From SABR member Erik Malinowski at FoxSports.com on July 10, 2014:

By the summer of 1985, the baseball-loving people of Minnesota had completely fallen for their Twins, even though the franchise rarely gave them a compelling reason. The team hadn’t finished a season with a winning record since 1979 and had eclipsed 100 wins once, in 1965, the year it won its only American League pennant. That led to a seven-game World Series defeat at the hands of Sandy Koufax and the Los Angeles Dodgers. And yet, that disappointment had remained the Twins’ brightest moment in the baseball spotlight as they plodded through their 25th season since bolting the Beltway.

If there were any reason for optimism, it was that the All-Star Game was coming to Minneapolis for the first time in 20 years. The Hubert H. Humphrey Metrodome, not even four years old and teeming with such distinct quirks as its Hefty bag outfield wall, was ready to shine. The game’s most powerful pitchers, strongest swingers and a few future Hall of Famers would position themselves around the asphalt-soft Astroturf as a national TV audience watched with anticipation. Baseball’s biggest summer day would play out under the dome.

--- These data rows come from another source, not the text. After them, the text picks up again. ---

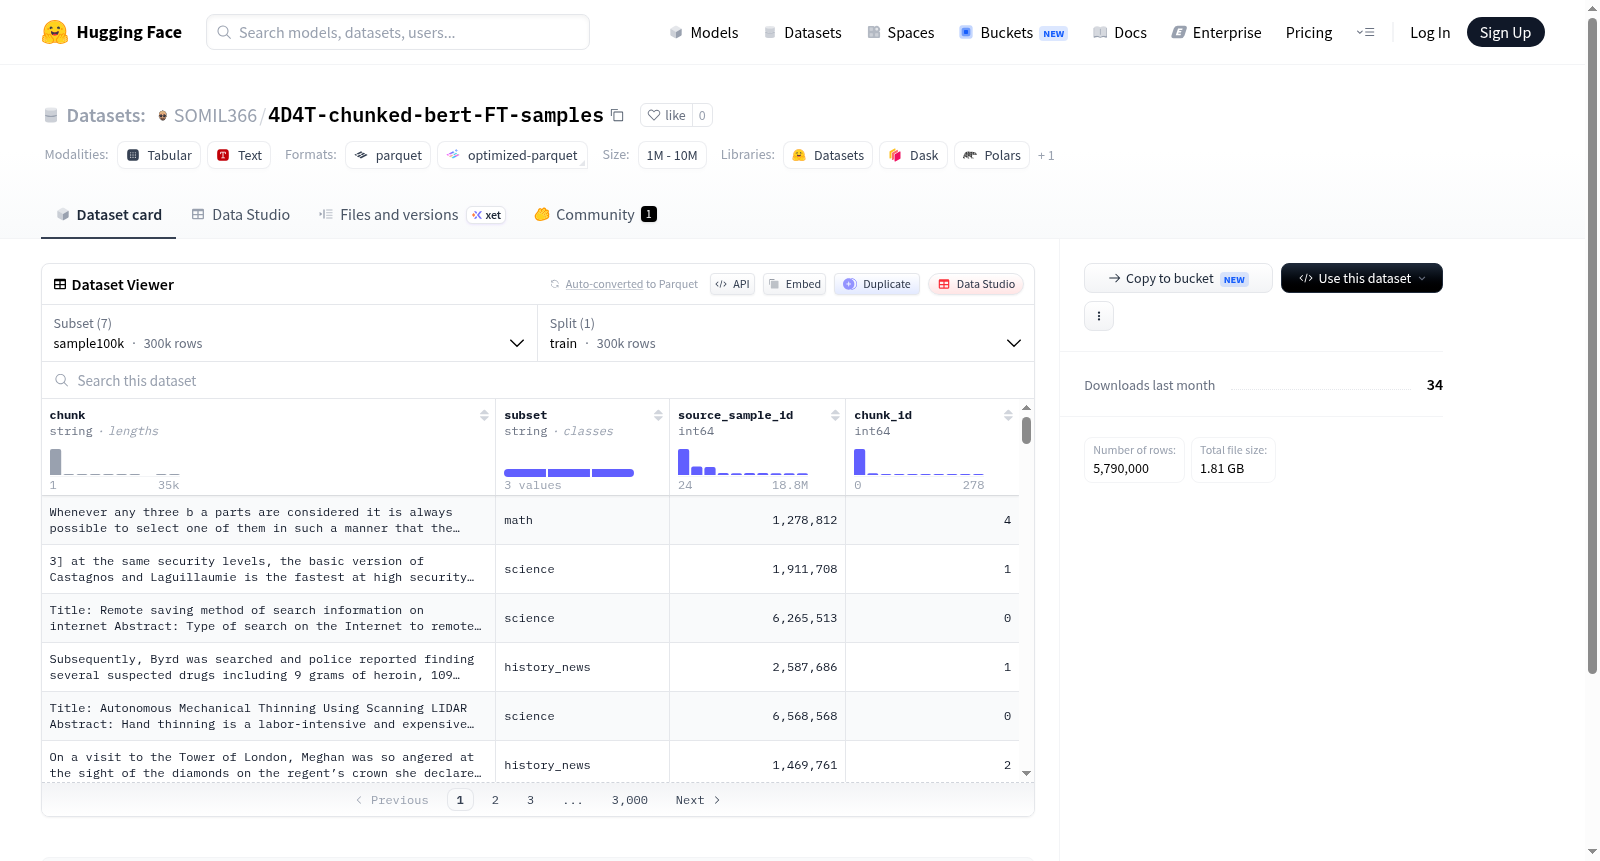
Task: Focus the Search this dataset field
Action: (538, 380)
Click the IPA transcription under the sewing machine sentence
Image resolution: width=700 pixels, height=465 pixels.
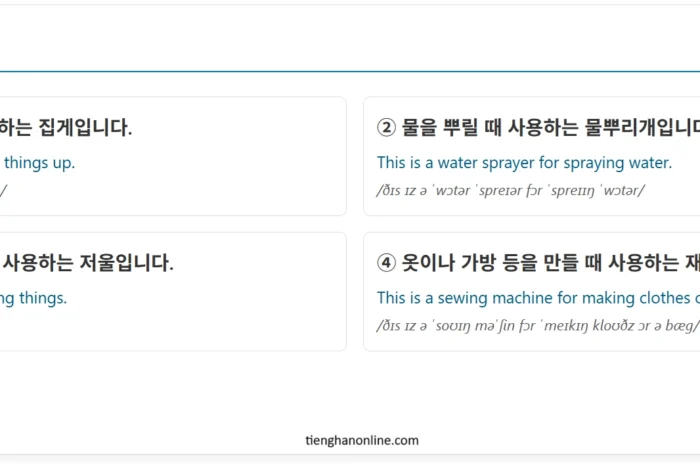(536, 325)
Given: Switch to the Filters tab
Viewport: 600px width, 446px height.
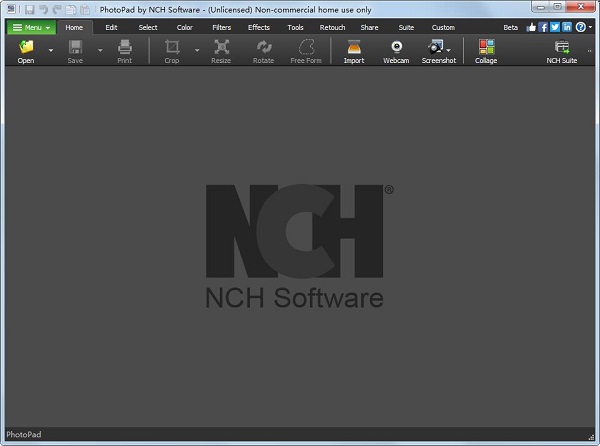Looking at the screenshot, I should pos(222,28).
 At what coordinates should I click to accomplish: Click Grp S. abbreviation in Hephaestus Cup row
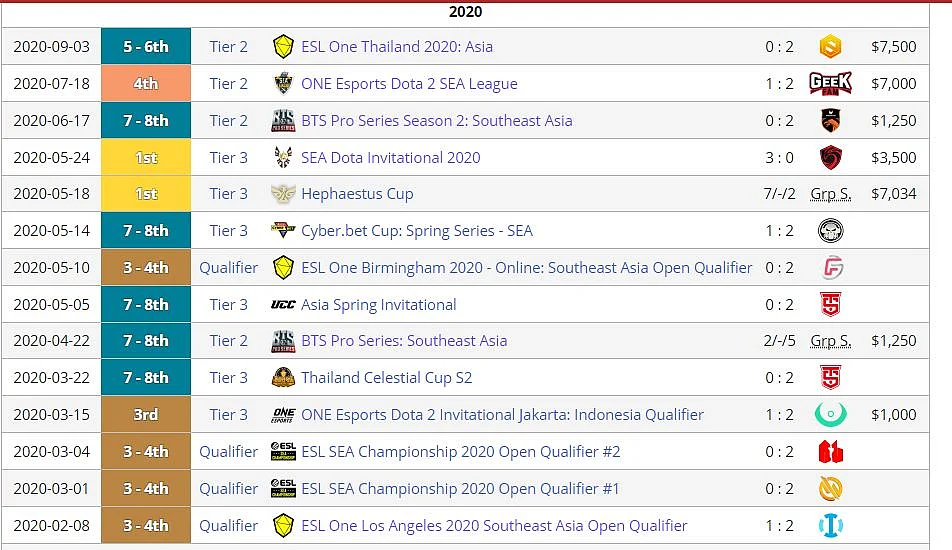click(831, 194)
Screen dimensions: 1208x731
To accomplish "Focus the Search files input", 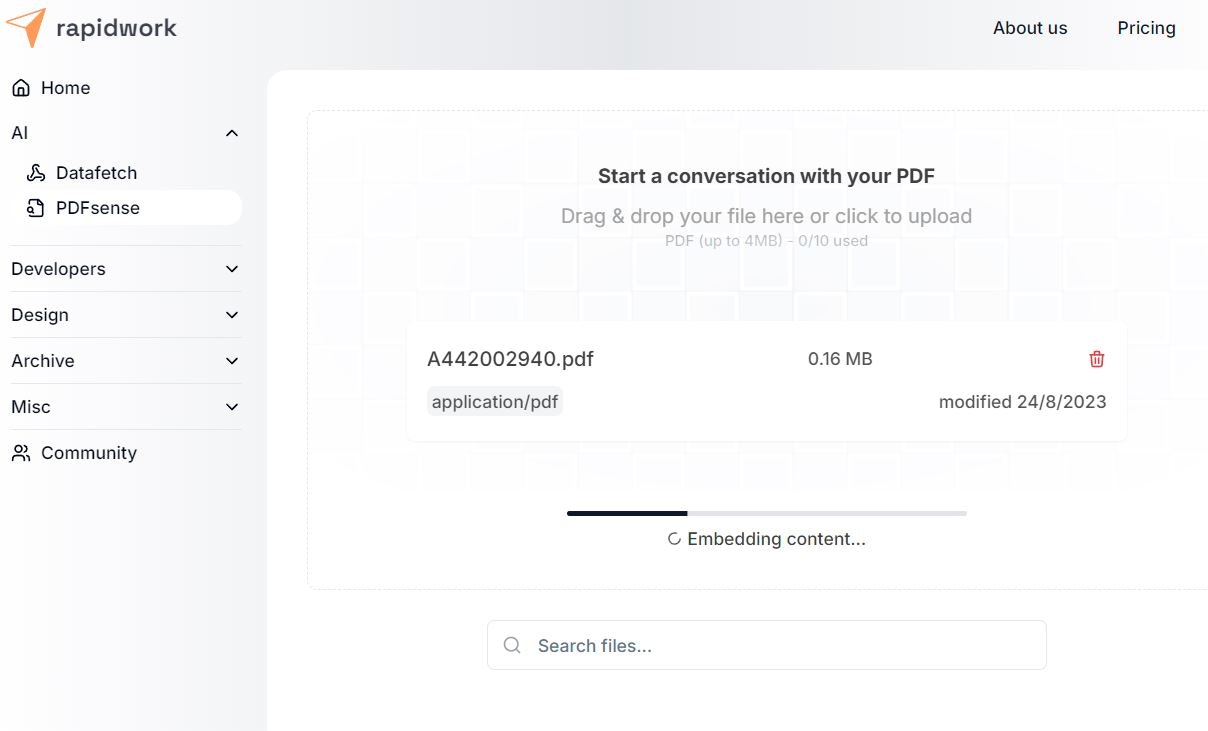I will [780, 646].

Now, on the eve of the All-Star Game’s return to Minneapolis, let’s remember that the real history of those few days is in what happened the day before the ’85 Midsummer Classic. On a humid Monday afternoon, some 46,000 patrons paid $2 a pop to file inside the Metrodome and witness an event not seen before in baseball’s modern era: the game’s most prodigious sluggers belting out dingers, one by one, in an organized competition.